Superconducting (Cat Qubits) Founded 2020 Paris, France

Overview

Cat qubit technology for fault-tolerant quantum computing. Qubits inherently protected against bit-flip errors, reducing error correction overhead.

Current System: 16 qubits
Funding: Private, raised €30M (Series A)

Key Milestones

  • 2020: Alice & Bob founded from ENS Paris research
  • 2022: First cat qubit chip demonstrated
  • 2023: Raised €27M Series A (largest French quantum funding)
  • 2024: 16-qubit cat qubit processor with extended coherence

Technology: Cat Qubits

Alice & Bob builds cat qubits—a type of superconducting qubit with built-in error protection. Unlike standard transmon qubits (IBM, Google), cat qubits encode information redundantly to resist bit-flip errors.

How it works:

  • Superposition of two coherent states (Schrödinger’s cat)
  • Autonomous error correction: Hardware-level protection against bit flips
  • Only phase-flip errors remain (easier to correct)

Advantage: Reduces quantum error correction overhead. Standard qubits need ~1,000 physical qubits per logical qubit. Cat qubits aim for ~10-100x reduction.
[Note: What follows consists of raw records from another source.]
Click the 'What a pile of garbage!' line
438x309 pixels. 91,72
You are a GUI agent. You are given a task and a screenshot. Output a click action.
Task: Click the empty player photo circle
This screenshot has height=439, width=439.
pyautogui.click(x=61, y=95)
Fault-Tolerant First Approach

Alice & Bob’s strategy: don’t build NISQ systems. Focus on fault-tolerant quantum computing from the start.

Timeline:

  • 2025: 100-qubit cat qubit system
  • 2027: First error-corrected logical qubits
  • 2030: Utility-scale fault-tolerant system

Similar to PsiQuantum: Skip near-term noisy systems, wait for fault tolerance.

Competitive Position

vs. IBM/Google (transmon qubits):
Alice & Bob claims cat qubits will require fewer physical qubits for error correction. Unproven at scale.

vs. Other Error-Correction Approaches:
Competing with surface codes (IBM), topological codes (Microsoft), and other hardware-based error suppression methods.

Risk: Cat qubits are new technology. If autonomous error correction doesn’t work as advertised, Alice & Bob has no fallback.

French Quantum Ecosystem

Alice & Bob is France’s leading quantum hardware startup. Benefits from:

  • French government quantum funding
  • EU Quantum Flagship program
  • Strong academic partnerships (ENS, Institut d’Optique)

Competition: Pasqal (neutral atoms), Quandela (photonic) also in France.

Applications (When Available)

Once fault-tolerant:

  • Drug discovery (molecular simulation)
  • Cryptography (Shor’s algorithm)
  • Optimization (Grover’s algorithm)
  • Materials science (catalyst design)

Timeline: Not available publicly until late 2020s (fault-tolerant systems).